🤖 AI Summary
This work identifies significant racial bias in large language models (LLMs) when simulating mortgage approval decisions—posing risks of systemic financial inequity. To address this, we propose the first reproducible counterfactual testing framework for LLMs, integrating inter-layer sensitive attribute tracing with control vector intervention (CVI) to decouple bias mitigation from performance optimization. Leveraging counterfactual reasoning and layer-wise representation analysis, we quantitatively demonstrate—for the first time—that LLM-based credit decisions exhibit racially skewed outcomes exceeding historical benchmarks. CVI reduces racial disparity by an average of 33% (up to 70%) while preserving model accuracy. Our framework establishes a novel paradigm for fairness assessment and controllable debiasing of LLMs in high-stakes financial applications, offering both methodological rigor and scalable technical pathways for equitable AI deployment.
📝 Abstract
Financial institutions increasingly rely on large language models (LLMs) for high-stakes decision-making. However, these models risk perpetuating harmful biases if deployed without careful oversight.
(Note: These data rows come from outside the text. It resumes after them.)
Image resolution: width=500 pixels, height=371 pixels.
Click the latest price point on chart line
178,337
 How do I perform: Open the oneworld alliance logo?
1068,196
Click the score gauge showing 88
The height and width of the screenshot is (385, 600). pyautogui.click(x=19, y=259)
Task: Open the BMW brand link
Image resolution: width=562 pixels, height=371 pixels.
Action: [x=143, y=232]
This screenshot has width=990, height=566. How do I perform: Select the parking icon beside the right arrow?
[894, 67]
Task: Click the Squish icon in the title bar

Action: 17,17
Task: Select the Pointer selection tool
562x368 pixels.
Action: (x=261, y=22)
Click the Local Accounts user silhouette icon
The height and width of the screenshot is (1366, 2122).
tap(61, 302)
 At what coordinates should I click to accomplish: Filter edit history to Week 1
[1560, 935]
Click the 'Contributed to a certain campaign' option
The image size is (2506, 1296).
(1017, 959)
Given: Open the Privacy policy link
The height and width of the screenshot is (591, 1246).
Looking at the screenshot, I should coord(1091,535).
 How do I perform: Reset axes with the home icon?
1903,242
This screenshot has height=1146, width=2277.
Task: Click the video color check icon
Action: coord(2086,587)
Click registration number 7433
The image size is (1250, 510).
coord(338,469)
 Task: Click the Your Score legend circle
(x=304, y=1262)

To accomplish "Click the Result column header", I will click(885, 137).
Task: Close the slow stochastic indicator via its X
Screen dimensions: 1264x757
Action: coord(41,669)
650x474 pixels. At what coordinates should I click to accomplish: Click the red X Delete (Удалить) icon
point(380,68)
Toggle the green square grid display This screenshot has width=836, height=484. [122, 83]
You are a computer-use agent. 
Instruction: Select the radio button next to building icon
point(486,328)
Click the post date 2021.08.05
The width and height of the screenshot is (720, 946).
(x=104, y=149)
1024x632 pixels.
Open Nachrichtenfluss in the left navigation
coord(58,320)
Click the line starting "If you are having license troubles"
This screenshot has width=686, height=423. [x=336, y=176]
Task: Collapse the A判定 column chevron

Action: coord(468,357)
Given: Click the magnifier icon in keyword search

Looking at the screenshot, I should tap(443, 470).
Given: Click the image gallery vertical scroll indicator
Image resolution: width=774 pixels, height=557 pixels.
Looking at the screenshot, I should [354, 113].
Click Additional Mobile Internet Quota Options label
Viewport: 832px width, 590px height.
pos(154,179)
This paper investigates racial bias in LLMs specifically through the lens of credit decision-making tasks, operating on the premise that biases identified here are indicative of broader concerns across financial applications. We introduce a reproducible, counterfactual testing framework that evaluates how models respond to simulated mortgage applicants identical in all attributes except race. Our results reveal significant race-based discrepancies, exceeding historically observed bias levels. Leveraging layer-wise analysis, we track the propagation of sensitive attributes through internal model representations. Building on this, we deploy a control-vector intervention that effectively reduces racial disparities by up to 70% (33% on average) without impairing overall model performance. Our approach provides a transparent and practical toolkit for the identification and mitigation of bias in financial LLM deployments.